Background: Nevirapine (NVP) is widely used in antiretroviral treatment (ART) of HIV-1 globally. The primary objective of the AA5208/OCTANE trial was to compare the efficacy of NVP-based versus lopinavir/ritonavir (LPV/r)-based initial ART.

Methods and findings: In seven African countries (Botswana, Kenya, Malawi, South Africa, Uganda, Zambia, and Zimbabwe), 500 antiretroviral-naïve HIV-infected women with CD4<200 cells/mm(3) were enrolled into a two-arm randomized trial to initiate open-label ART with tenofovir (TDF)/emtricitabine (FTC) once/day plus either NVP (n = 249) or LPV/r (n = 251) twice/day, and followed for ≥48 weeks. The primary endpoint was time from randomization to death or confirmed virologic failure ([VF]) (plasma HIV RNA<1 log(10) below baseline 12 weeks after treatment initiation, or ≥400 copies/ml at or after 24 weeks), with comparison between treatments based on hazard ratios (HRs) in intention-to-treat analysis. Equivalence of randomized treatments was defined as finding the 95% CI for HR for virological failure or death in the range 0.5 to 2.0. Baseline characteristics were (median): age = 34 years, CD4 = 121 cells/mm(3), HIV RNA = 5.2 log(10)copies/ml. Median follow-up = 118 weeks; 29 (6%) women were lost to follow-up. 42 women (37 VFs, five deaths; 17%) in the NVP and 50 (43 VFs, seven deaths; 20%) in the LPV/r arm reached the primary endpoint (HR 0.85, 95% CI 0.56-1.29). During initial assigned treatment, 14% and 16% of women receiving NVP and LPV/r experienced grade 3/4 signs/symptoms and 26% and 22% experienced grade 3/4 laboratory abnormalities. However, 35 (14%) women discontinued NVP because of adverse events, most in the first 8 weeks, versus none for LPV/r (p<0.001). VF, death, or permanent treatment discontinuation occurred in 80 (32%) of NVP and 54 (22%) of LPV/r arms (HR = 1.7, 95% CI 1.2-2.4), with the difference primarily due to more treatment discontinuation in the NVP arm. 13 (45%) of 29 women tested in the NVP versus six (15%) of 40 in the LPV/r arm had any drug resistance mutation at time of VF.

Conclusions: Initial ART with NVP+TDF/FTC demonstrated equivalent virologic efficacy but higher rates of treatment discontinuation and new drug resistance compared with LPV/r+TDF/FTC in antiretroviral-naïve women with CD4<200 cells/mm(3).

Trial registration: ClinicalTrials.gov NCT00089505.

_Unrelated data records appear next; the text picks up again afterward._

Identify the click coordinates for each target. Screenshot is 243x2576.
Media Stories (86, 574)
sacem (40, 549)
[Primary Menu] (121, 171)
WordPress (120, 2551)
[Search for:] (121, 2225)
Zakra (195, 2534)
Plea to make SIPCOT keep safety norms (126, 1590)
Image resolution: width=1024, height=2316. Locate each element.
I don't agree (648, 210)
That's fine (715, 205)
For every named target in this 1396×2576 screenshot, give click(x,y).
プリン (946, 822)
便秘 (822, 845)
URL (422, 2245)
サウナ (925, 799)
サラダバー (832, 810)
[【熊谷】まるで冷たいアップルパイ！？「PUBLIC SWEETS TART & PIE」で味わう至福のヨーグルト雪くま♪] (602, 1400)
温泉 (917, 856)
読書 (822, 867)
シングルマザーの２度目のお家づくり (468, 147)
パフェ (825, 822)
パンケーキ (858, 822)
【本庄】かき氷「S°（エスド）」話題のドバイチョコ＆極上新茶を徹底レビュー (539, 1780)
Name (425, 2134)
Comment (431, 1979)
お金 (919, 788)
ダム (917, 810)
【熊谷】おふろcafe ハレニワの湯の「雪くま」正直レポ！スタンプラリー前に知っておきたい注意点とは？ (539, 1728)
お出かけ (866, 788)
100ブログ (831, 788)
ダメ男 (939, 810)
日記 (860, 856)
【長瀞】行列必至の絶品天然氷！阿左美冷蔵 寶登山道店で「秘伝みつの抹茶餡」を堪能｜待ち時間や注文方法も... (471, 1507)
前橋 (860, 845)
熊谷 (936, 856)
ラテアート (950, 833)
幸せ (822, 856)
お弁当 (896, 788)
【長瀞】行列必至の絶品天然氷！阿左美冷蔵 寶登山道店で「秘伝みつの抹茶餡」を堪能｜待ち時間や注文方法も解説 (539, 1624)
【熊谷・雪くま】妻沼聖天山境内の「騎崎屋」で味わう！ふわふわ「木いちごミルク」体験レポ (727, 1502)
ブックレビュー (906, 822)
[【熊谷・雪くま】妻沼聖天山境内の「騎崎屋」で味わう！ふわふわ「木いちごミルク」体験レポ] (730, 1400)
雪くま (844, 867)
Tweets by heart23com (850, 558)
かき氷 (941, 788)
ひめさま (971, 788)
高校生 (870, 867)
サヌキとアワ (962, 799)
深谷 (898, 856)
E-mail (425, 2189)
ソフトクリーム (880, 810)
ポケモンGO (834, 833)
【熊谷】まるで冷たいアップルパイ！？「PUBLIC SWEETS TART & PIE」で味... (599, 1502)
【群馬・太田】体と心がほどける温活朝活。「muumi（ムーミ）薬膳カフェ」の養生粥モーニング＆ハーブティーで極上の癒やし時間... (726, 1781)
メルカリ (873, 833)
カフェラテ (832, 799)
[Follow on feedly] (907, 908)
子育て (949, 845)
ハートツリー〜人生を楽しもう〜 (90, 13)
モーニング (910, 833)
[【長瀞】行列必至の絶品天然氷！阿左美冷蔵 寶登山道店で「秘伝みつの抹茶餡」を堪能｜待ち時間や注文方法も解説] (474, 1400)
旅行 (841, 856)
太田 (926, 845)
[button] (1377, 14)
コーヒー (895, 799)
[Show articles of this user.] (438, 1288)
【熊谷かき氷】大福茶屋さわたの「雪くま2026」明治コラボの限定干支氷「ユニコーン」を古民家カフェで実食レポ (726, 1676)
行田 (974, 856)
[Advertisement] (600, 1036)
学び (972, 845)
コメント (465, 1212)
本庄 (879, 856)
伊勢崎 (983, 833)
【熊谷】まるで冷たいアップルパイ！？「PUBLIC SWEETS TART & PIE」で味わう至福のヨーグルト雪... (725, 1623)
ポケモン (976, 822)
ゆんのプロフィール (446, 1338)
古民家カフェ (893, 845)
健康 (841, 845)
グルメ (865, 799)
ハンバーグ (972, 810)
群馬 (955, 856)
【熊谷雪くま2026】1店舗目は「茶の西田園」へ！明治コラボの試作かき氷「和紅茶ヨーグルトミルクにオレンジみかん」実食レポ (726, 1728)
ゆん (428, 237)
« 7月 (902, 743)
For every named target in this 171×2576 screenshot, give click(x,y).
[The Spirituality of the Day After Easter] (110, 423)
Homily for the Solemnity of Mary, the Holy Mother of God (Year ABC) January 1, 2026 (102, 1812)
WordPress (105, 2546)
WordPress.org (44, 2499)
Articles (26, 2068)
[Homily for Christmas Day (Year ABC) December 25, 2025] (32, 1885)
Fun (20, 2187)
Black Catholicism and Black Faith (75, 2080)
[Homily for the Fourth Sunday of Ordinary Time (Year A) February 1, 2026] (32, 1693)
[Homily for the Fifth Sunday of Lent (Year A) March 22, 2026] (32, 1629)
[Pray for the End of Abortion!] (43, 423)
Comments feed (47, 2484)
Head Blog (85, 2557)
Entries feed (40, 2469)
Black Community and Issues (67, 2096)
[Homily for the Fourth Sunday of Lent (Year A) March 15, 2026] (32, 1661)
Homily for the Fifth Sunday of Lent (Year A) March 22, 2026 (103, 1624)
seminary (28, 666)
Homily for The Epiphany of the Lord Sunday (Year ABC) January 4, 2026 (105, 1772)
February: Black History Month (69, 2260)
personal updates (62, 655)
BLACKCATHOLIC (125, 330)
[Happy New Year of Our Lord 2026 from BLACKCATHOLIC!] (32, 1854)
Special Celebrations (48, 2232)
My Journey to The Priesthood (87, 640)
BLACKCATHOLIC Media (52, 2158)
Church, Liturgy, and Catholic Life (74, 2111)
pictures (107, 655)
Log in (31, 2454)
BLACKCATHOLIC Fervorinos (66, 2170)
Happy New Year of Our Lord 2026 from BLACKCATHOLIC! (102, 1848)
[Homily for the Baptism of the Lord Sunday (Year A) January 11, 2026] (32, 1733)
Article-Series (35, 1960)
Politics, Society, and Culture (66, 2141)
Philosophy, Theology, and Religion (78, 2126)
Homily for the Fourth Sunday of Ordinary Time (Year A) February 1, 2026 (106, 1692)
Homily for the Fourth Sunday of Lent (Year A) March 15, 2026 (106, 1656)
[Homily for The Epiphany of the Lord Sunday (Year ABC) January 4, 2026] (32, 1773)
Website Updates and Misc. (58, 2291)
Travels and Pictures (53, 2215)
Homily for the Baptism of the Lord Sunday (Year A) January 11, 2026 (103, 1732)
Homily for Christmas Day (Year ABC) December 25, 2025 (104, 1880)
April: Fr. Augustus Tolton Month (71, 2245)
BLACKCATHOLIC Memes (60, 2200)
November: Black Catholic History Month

Conflict of interest statement

M. Hughes reports receiving fees as a member of the data and safety monitoring boards for Boehringer Ingelheim, Medicines Development, Pfizer, Tibotec, and Virionyx and the receipt by his department of financial support from Schering-Plough and Merck for an annual educational workshop; J. McIntyre, receiving financial support from the Abbott Speakers Bureau; M. Hosseinipour, receiving financial support from Abbott Virology for educational presentations (M. Hosseinipour has given an educational lecture at the 2009 IAS conference and the 2010 INTEREST conference for Abbott virology on the topic of antiretroviral resistance in Malawi); L. Mohapi, receiving reimbursement for travel expenses from Pfizer Laboratories (L. Mohapi received travel, accommodation and registration assistance for the XVII AIDS Conference in Mexico City, August 2008, from Pfizer); J. Mellors, serving on the scientific advisory board for Gilead Sciences, receiving consulting fees from Merck, Idenix Pharmaceuticals, Chimerix, RFS Pharmaceuticals, Panacos Pharmaceuticals, and Abbott Laboratories, receiving grant support from Merck, having stock options in RFS Pharmaceuticals, and receiving reimbursement for travel expenses from Gilead Sciences, Merck, Chimerix, Idenix Pharmaceuticals, RFS Pharmaceuticals, and Panacos Pharmaceuticals; R. Schooley, receiving consulting fees from Glaxo-SmithKline and Abbott Laboratories and reimbursement for travel expenses from Abbott Laboratories (and serves on the scientific advisory board for Gilead Sciences); and J. Currier, receiving consulting fees from GlaxoSmithKline and grant support from Merck and Tibotec. All other authors have declared that no competing interests exist.

Figures

Figure 1. Consort diagram.
Figure 1. Consort diagram.
Per protocol, participants were not mandated to switch regimens in instances of VF (this decision was left to the discretion of study staff and participants). More women experienced VF in the LPV/r arm (43 or 17%) compared with the NVP arm (37 or 15%) in ITT analysis; however, a higher proportion of women experiencing VF in the NVP arm were switched to LPV/r compared with vice versa.
Figure 2. Kaplan-Meier plot of time to…
Figure 2. Kaplan-Meier plot of time to primary endpoint (VF or death) by randomized treatment arm.
Figure 3. Kaplan-Meier plot of time to…
Figure 3. Kaplan-Meier plot of time to early discontinuation of initial randomized treatment for any reason (toxicity, intolerance, VF, death), by randomized treatment arm.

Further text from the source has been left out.